Khalia Barswell, the executive director of INTech Camp for Girls. We’re really peers, but I also get to push her a lot.
There are also a couple of teens I keep in touch with from our TechCharlotte program. One stayed on as intern for a while — it’s his senior year, so we wanted to have him back at BLKTECHCLT making helping us with websites and marketing. He’s super diligent, a really great kid.
What’s on tap for the future of The Plug and BLKTECHCLT?
BLKTECHCLT for me is really about advancing black tech talent in the city. We’re really trying to change the narrative.
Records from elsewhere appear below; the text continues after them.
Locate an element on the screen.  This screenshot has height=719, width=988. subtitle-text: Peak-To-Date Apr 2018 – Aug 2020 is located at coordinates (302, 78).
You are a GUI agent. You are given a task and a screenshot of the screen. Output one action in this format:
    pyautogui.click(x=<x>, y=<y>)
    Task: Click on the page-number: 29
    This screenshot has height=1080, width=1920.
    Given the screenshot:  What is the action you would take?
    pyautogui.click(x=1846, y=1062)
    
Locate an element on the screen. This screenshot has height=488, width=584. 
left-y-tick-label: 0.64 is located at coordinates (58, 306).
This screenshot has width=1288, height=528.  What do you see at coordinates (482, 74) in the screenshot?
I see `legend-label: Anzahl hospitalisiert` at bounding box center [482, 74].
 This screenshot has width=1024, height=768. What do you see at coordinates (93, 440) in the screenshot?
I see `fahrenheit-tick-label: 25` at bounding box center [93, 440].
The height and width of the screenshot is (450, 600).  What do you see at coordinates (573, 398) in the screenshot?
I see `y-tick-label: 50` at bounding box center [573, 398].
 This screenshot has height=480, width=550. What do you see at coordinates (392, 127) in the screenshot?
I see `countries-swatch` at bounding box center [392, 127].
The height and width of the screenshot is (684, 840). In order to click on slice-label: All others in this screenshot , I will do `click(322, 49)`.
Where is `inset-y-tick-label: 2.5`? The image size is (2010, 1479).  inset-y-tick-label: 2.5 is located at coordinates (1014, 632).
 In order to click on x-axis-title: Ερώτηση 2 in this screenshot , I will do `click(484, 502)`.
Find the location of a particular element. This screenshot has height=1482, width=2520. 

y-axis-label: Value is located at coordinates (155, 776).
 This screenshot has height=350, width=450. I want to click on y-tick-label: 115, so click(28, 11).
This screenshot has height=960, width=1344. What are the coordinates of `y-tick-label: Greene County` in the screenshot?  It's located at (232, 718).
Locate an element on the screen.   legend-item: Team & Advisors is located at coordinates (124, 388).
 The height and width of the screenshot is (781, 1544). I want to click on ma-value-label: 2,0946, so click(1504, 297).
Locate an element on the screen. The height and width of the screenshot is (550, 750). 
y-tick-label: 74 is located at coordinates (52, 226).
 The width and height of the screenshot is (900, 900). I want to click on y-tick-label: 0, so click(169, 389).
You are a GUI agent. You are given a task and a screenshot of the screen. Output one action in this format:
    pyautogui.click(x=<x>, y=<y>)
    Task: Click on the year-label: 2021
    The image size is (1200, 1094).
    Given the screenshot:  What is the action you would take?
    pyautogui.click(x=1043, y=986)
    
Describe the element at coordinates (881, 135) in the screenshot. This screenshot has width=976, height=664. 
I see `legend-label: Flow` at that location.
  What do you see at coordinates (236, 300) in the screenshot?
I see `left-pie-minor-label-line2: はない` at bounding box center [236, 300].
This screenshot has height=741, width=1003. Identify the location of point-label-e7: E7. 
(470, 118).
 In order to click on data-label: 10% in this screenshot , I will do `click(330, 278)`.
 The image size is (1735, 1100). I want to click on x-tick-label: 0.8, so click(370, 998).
Whenever you hear conversations about the black tech community, it’s always about lack of disparity, especially about STEM careers. These studies are cited ad nauseum. No one really considers what the black tech ecosystem looks like from standpoint of talent — that’s what we’re doing.
We also want to continue to be a consultant for some of the tech companies facing the challenge around hiring diverse candidates for the job. We recently launched a careers website, connecting jobs for people in tech. There’s still steady growth, but this quarter we really need to amplify what the service is, marketing to other tech companies in the area.
At The Plug, we’ve been adding more journalists to work on more original stories. We’ll be raising some money in the next six months so we can bring in people to cover beat areas that have gone unexplored and bring some rigor to tech reporting and research in academia.